As behoved the intelligence of naval officers it had been considered necessary to make some purpose of the day. Not for them the wild and aimless wandering of the men, whose liberty infected them like quarts of unwatered rum. Far below they could hear the shouts and laughter of their unconfined spirits as they chased about the ferny undergrowth. Besides, if the men were to give vent to their pent-up emotions, it was incumbent upon the officers to make way for them. So it had been Quilhampton who had decided the walk ashore should become an expedition, and Drinkwater who had suggested they traced one of the streams upwards to its source.
Accompanied by the second lieutenant, the two midshipmen, Mr Lallo the surgeon and Derrick the Quaker clerk, they had set off after breaking their fasts and parading divisions. Those left aboard had worn glum expressions, despite promises of their turn tomorrow, such was the liberating infection of the island upon those destined to run amok today.
The officers began their expedition at the watering place where the stream ran sluggishly out over a bed of pebbles and sand, spreading itself into a tiny delta and carving miniature cliffs and escarpments through the foreshore. But it soon narrowed, its bed deeper and its current swifter, passing beneath a cover of sandal-wood trees which already showed evidence of the axe marks of man.
'The oleaginous qualities of this species,' pronounced Lallo, patting one of the dark red tree-boles with a proprietorial hand, 'produce an oil which may, I believe, be substituted for copaiba oil as well as forming an admixture for Indian attars…'
'What the deuce is an attar, Lallo?' enquired Quilhampton.
'Perfume, perfume, that fragrance so often necessary to the fair sex in warm weather to render them desirable to men. I should have thought you would have known that, Mr Q, given your strong desire to become a benedick.'
Quilhampton flushed scarlet and Lallo cast a mischievous glance at Drinkwater. 'Is that not so, sir?'
'I fear you embarrass Mr Q, Mr Lallo, but perhaps you would tell me to what use you would put such an oil.'
'Well, as for copaiba, it is a specific in certain complaints of the urinary tract… it occurs to me that the sandal wood tree might provide us with oleaginous matter with similar properties.'
'Very well. We can gather some chips on our return, but our young friends here are anxious to continue, I suspect. They are too young for complaints of the urinary tract.'
'Very well, sir. Adelante !'
Laughing, they pressed on, ever upwards. The trees thinned to scrub, the ferns that grew prolifically alongside the stream now sprouted from rocks and mosses and the water, no longer dark under the trees, sparkled and ran white, leaping and boiling over rocks and into deep, mysterious pools.
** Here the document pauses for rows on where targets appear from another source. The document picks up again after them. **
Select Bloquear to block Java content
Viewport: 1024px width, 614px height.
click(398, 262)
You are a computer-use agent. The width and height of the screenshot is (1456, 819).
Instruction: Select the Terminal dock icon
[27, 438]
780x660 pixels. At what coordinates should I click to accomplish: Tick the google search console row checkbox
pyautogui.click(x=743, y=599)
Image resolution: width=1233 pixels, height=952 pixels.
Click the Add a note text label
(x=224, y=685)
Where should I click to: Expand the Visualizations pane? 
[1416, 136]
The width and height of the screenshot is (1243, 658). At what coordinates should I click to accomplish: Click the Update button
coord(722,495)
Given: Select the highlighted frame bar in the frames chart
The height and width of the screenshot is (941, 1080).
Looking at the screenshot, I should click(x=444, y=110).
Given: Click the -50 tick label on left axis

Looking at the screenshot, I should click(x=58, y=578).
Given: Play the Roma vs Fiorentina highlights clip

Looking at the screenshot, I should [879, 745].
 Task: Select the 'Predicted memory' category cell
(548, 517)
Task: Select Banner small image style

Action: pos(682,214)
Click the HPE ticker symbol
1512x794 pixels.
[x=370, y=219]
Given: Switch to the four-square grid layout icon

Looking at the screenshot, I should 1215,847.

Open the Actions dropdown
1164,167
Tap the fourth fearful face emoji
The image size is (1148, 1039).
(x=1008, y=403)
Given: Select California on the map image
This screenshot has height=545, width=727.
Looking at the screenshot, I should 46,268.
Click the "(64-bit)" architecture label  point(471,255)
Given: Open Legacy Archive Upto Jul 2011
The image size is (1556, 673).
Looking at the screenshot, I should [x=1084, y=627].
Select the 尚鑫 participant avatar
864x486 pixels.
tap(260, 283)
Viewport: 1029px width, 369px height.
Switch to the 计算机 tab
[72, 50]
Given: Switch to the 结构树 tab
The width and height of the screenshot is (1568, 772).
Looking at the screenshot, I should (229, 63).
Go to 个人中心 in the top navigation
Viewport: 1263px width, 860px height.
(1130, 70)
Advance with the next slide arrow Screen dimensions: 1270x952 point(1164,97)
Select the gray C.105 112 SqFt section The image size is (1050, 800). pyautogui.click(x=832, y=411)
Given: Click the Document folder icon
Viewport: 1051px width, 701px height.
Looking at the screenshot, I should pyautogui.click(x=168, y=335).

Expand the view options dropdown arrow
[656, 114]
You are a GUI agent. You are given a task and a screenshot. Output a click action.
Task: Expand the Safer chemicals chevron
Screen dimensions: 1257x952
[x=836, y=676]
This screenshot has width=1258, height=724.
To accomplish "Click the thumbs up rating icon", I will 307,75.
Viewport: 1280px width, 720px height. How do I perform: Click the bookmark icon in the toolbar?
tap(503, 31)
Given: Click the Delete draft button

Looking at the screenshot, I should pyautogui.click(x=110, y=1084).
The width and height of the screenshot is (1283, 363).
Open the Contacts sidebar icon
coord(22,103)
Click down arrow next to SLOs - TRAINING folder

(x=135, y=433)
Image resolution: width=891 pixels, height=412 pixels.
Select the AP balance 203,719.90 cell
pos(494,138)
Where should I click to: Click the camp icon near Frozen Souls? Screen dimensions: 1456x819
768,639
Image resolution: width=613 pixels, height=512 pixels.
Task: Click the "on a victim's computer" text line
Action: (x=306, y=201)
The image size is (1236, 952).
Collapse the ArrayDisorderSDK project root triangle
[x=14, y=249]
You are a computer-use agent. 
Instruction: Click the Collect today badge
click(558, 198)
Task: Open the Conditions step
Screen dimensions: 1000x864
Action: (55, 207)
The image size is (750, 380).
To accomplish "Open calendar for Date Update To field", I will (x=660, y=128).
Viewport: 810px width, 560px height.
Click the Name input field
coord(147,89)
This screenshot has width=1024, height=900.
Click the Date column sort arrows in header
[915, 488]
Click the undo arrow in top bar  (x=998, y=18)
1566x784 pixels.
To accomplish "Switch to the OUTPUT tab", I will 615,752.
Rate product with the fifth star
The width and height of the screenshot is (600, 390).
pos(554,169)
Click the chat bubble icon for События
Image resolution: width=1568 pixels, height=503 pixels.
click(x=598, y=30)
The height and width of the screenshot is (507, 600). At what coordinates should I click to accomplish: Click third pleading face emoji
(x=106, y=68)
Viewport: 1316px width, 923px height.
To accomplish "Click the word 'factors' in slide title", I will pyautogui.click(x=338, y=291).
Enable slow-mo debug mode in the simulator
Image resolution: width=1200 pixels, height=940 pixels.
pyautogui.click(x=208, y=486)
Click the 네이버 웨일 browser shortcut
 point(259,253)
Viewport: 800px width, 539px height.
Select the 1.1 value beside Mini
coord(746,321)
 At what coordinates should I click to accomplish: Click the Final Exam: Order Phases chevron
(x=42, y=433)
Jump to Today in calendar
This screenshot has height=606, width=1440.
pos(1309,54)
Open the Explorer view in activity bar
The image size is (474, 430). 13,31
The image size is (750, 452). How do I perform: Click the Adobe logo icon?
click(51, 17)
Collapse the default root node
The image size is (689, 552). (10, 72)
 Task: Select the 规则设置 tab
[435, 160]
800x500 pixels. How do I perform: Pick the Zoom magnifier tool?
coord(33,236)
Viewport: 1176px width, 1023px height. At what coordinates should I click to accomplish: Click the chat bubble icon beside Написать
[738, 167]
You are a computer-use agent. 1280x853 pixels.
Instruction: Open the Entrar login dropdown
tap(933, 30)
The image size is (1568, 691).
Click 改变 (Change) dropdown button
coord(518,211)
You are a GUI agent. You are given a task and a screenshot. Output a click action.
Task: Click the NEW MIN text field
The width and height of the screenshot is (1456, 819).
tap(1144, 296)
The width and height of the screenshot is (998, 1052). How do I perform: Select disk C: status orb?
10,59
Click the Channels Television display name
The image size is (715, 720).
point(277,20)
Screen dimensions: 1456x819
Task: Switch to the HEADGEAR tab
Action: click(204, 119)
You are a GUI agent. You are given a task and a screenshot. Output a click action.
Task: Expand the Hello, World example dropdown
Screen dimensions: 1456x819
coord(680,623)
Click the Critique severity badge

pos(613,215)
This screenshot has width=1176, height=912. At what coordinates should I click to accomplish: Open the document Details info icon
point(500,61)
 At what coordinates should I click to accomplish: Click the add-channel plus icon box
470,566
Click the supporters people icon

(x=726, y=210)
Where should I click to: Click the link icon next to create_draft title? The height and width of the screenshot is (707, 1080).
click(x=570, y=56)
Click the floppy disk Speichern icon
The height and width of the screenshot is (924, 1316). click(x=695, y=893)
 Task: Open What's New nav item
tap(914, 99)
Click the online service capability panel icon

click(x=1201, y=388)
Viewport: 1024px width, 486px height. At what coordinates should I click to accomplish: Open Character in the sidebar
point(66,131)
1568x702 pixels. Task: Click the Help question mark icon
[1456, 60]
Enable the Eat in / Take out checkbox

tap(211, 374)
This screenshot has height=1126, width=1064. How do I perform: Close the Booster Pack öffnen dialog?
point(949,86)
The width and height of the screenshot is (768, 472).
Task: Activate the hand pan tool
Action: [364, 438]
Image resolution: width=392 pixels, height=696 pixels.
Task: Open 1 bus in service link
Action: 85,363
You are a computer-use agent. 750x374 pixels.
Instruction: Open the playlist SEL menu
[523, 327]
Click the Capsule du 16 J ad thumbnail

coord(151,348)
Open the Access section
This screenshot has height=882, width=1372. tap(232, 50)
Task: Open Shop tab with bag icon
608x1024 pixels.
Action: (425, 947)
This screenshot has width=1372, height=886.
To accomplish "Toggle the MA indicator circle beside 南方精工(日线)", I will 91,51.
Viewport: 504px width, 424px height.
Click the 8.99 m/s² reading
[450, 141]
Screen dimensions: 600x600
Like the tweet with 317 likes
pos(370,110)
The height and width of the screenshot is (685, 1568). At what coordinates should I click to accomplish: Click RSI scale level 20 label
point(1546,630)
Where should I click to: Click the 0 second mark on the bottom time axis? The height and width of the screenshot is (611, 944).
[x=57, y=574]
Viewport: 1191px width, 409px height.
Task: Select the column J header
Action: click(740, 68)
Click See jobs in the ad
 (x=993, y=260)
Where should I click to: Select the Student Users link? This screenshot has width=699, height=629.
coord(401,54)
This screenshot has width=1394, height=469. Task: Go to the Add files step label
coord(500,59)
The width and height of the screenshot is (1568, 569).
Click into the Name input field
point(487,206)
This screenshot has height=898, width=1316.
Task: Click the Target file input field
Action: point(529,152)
After an hour they came to a waterfall, where the stream dropped almost thirty feet over a sheer lip of grey rock. The silver trail roared downwards, sending up a cloud of spray through which a rainbow curved. On either side dense foliage grew, pierced by the heavy heads of several exotic blooms.
'Sir! Look!'
Drinkwater turned to where Mr Midshipman Belchambers, a bright-eyed and excited child, pointed. Frey was beside him, his pencil already racing over the sketch-block he was rarely without.
'God's bones, a humming bird!' Drinkwater recognised the tiny bird from a print he had once seen in Ackermann's, the extravagant result of the print-maker capitalising on the public interest in such exotic subjects roused by Captain Cook. The blurred whirring of the bird's wings as it held its head motionless at the bell of a flower, was a jewel of pure cinnamon.